Records for the exercise >>
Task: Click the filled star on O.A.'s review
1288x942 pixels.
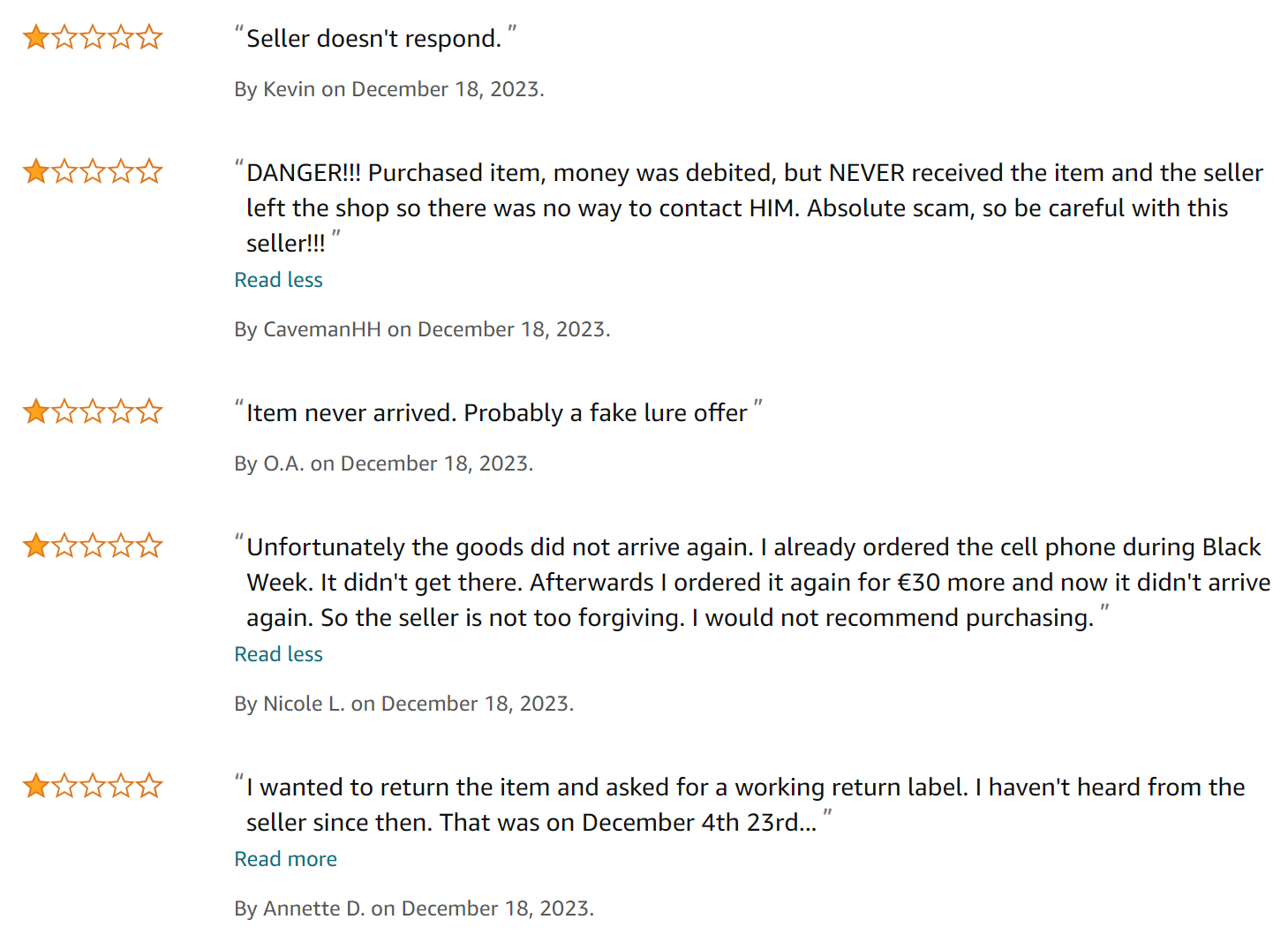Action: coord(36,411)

...

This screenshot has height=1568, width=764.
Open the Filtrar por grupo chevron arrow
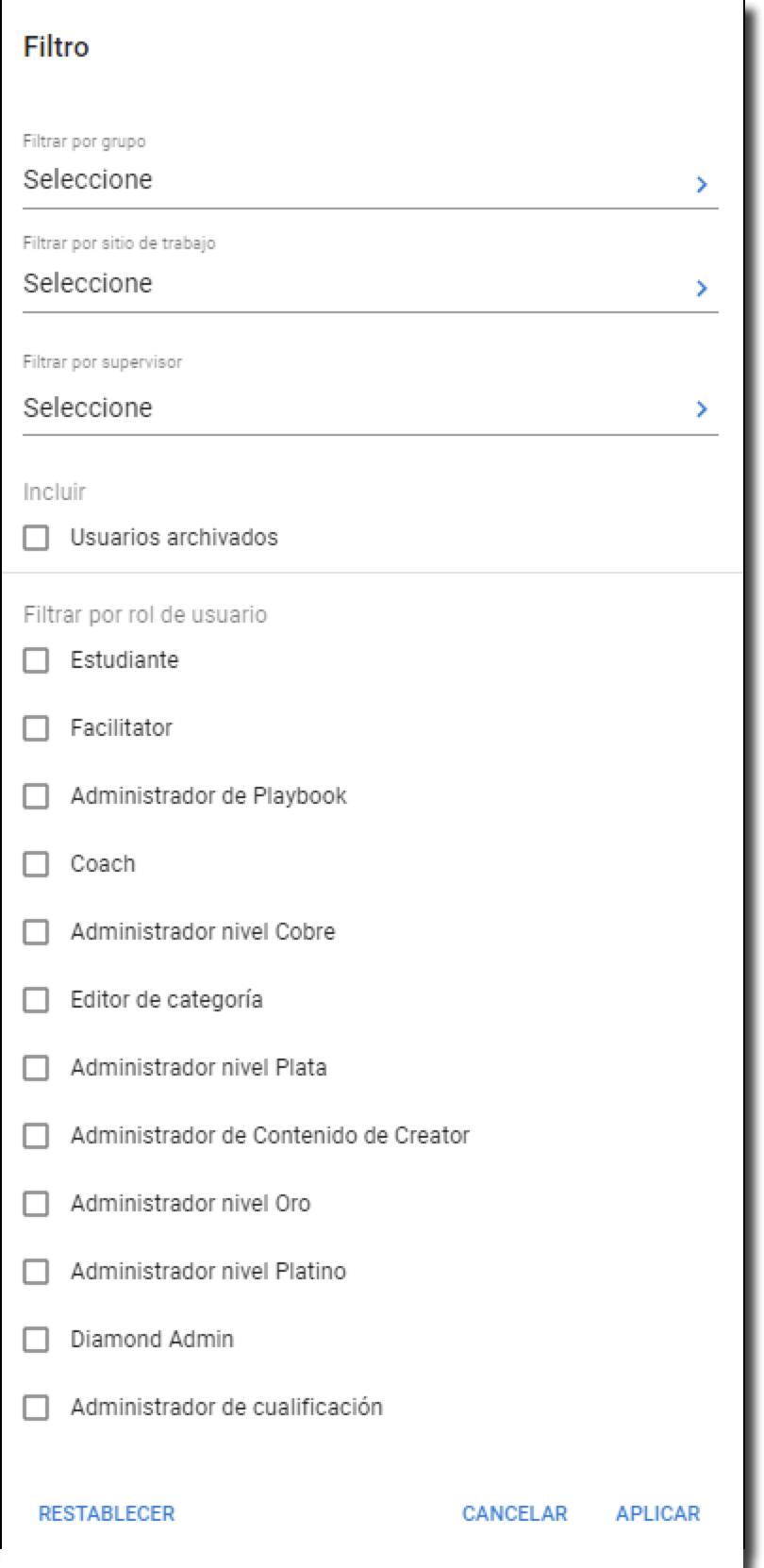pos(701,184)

Exercise brief >> Copy out every line from the one containing "This screenshot has height=1568, width=764." down to the one containing "pos(701,184)", both included, and leave the pictures out of your copy.

Task answer >>
This screenshot has height=1568, width=764.
Open the Filtrar por grupo chevron arrow
pos(701,184)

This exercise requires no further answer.